Does high inflation matter? That depends on who you ask
Economists and the public have very different views on the question.
It started in America, but the surge in inflation has spread to the rest of the rich world.
Consumer prices across the OECD club of mostly rich countries are rising by 7.7 per cent, year on year, the fastest pace of increase in at least three decades. In the Netherlands, inflation is nearing 10 per cent, even higher than in America, while in Estonia it is over 15 per cent.
How forcefully should central banks respond to the inflationary surge? The answer depends on how much damage inflation is causing. And that depends on whom you ask.
Inflation is regarded as costly because it erodes people’s savings and distorts price signals. And there are unquestionably instances when it has brought an economy to its knees. During Weimar Germany’s period of hyperinflation in the 1920s people’s savings evaporated, eliminating the middle class and paving the way for the rise of fascism. Inflation also spiralled out of control in Zimbabwe under Robert Mugabe. As price signals broke down, millions went without food.
In more moderate inflationary episodes, such as the current one, the evidence for economic carnage is weaker. One worry is that increases in prices outpace rises in wages, causing real incomes to decline. This has almost certainly been happening across rich countries in recent months. American real hourly earnings fell by nearly 3 per cent in the year to March.

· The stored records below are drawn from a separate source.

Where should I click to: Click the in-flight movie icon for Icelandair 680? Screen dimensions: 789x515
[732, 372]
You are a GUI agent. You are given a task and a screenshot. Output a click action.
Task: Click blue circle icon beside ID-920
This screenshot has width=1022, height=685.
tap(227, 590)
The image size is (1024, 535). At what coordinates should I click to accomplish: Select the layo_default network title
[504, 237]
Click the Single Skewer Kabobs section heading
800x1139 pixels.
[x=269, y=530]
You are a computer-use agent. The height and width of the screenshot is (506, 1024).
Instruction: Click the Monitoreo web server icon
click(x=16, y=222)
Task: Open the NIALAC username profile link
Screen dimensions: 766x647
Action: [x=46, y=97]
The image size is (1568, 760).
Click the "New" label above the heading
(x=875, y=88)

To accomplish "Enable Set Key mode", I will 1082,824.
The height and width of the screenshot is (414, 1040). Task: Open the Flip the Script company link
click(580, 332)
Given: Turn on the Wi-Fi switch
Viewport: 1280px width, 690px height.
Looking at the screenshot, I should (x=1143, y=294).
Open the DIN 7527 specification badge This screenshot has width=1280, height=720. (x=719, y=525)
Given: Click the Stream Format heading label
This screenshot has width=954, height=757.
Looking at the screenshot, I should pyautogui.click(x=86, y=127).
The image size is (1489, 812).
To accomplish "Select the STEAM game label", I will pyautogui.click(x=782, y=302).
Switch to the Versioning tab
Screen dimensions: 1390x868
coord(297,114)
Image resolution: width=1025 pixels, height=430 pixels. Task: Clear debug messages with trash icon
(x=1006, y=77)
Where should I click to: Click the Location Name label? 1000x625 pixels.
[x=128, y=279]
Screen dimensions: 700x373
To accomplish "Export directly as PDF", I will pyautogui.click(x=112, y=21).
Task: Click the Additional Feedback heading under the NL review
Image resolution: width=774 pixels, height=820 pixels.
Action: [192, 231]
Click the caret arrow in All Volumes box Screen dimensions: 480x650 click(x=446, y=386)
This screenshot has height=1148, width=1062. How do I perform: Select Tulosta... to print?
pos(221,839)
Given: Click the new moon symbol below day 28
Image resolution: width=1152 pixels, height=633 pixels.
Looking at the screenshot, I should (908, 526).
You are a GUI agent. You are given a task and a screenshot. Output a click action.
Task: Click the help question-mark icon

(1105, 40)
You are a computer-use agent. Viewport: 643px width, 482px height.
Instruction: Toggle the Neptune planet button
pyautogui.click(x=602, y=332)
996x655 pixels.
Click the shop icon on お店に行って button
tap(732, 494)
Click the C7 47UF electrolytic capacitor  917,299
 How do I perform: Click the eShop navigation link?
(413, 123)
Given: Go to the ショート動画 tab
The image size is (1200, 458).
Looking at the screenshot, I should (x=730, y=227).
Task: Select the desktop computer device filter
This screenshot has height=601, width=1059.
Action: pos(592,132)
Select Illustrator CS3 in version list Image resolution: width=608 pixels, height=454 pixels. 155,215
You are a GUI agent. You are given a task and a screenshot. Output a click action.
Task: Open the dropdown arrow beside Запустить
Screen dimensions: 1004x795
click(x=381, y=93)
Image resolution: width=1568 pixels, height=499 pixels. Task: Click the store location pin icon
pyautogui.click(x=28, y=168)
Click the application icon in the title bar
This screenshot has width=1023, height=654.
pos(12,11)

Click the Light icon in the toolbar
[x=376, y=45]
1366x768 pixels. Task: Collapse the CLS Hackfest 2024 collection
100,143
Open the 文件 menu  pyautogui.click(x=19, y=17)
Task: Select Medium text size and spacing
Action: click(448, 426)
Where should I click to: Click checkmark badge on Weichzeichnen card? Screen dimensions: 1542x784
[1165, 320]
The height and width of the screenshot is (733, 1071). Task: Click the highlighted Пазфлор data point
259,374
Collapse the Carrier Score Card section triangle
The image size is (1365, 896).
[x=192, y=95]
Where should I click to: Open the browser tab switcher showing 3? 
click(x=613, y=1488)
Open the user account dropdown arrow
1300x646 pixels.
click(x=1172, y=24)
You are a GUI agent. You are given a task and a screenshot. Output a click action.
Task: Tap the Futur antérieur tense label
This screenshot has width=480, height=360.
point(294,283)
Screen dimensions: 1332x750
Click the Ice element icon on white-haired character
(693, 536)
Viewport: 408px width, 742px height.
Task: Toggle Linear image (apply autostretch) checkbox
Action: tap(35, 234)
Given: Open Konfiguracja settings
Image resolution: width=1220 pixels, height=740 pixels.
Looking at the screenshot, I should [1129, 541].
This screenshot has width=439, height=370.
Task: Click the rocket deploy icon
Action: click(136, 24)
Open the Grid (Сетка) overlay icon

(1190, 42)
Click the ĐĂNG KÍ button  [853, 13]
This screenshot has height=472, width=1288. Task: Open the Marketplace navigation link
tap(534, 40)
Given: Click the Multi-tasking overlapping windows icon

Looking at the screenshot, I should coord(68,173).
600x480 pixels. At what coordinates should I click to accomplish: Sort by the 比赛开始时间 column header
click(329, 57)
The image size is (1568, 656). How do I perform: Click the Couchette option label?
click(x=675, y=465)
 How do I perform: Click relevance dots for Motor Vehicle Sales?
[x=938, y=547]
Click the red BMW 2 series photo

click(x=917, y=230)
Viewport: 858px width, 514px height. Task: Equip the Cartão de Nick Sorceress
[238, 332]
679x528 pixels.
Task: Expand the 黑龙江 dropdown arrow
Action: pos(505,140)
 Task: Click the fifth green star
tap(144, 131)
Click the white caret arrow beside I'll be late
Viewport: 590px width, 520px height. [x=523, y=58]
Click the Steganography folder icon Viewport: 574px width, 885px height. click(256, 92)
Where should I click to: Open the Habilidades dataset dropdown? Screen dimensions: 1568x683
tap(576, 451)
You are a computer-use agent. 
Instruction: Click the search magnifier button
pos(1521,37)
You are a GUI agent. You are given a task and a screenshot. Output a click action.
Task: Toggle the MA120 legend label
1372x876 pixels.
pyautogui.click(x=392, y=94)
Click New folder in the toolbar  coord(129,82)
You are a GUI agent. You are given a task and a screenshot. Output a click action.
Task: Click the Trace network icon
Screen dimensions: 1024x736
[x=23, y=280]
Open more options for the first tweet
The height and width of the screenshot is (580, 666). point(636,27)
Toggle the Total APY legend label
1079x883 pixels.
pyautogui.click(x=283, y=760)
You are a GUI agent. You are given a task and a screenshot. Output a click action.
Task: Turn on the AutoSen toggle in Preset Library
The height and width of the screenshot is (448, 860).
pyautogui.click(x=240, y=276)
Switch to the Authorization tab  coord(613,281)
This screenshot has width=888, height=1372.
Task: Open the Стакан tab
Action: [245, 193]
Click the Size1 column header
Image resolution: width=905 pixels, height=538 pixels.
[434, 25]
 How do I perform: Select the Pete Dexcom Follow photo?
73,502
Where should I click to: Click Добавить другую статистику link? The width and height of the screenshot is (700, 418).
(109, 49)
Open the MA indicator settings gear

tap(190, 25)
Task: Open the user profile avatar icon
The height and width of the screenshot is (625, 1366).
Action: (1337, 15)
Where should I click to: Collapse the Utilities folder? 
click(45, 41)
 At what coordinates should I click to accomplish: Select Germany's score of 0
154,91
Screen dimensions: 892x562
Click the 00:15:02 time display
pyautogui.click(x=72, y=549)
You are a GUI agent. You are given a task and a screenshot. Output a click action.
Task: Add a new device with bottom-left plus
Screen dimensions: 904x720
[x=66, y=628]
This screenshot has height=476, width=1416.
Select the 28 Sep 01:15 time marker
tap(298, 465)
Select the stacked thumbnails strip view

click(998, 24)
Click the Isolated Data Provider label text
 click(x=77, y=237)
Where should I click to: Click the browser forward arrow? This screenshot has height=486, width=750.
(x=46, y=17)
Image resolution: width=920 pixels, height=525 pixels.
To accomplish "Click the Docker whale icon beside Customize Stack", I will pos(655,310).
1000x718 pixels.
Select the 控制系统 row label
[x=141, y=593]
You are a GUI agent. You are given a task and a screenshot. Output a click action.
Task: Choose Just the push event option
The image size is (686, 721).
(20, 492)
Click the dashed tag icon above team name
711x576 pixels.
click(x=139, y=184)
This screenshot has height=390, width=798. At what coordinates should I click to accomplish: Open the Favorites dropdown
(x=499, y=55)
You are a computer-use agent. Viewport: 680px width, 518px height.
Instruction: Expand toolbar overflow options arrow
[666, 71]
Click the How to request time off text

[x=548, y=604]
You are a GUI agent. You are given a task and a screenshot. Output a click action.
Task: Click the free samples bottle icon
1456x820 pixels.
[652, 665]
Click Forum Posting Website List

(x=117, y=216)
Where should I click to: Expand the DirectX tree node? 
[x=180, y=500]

On the whole, though, economists see a tenuous connection between inflation and workers’ real living standards. Sometimes prices rise faster than wages; sometimes they do not. British real wages grew strongly during the inflationary era of the 1970s.
According to a study published in 1975, US workers, whether unionised or not, saw inflation-busting pay rises in the preceding decade. The Economist has looked at data for 35 OECD countries going as far back as 1990. In years when inflation exceeded 5 per cent, we find, real wages rose on average. Inflation can also help the unemployed find jobs, even as it hurts people already in work. After the global financial crisis of 2007-09 sterling depreciated, lifting inflation in Britain and reducing real wages. Companies could then afford to hire more workers.
The notion that inflation messes with price signals, another putative cost, is also exaggerated at moderate levels. Capitalism allocates resources via movements in relative prices: if the price of cars rises compared with that for bicycles, more cars should eventually be produced. The worry is that inflation disrupts this process, making it harder to discern the “true” relative prices of cars and bicycles.
In a paper published in 2018, Emi Nakamura of the University of California, Berkeley, and colleagues examine price dispersion for the same sorts of products over time. Looking at the period of high inflation in the 1970s, they find “no evidence that prices deviated more from their optimal level” than just before the pandemic, when inflation was far lower. The “strong conclusions about (the) optimality of low inflation rates (in this regard) need to be reassessed”, they conclude.
Papers such as these back up a broader body of work, going back decades, that questions the link between inflation and growth. A paper published by the IMF in 2014 noted that “few empirical studies have even tried to find costs of single-digit inflation”. In 1996 Michael Bruno and William Easterly, then both of the World Bank, found “no evidence of any relationship between inflation and growth at annual inflation rates less than 40 per cent”. The next year Paul Krugman wrote that “even though inflation is universally regarded as a terrible scourge, efforts to measure its costs come up with embarrassingly small numbers”.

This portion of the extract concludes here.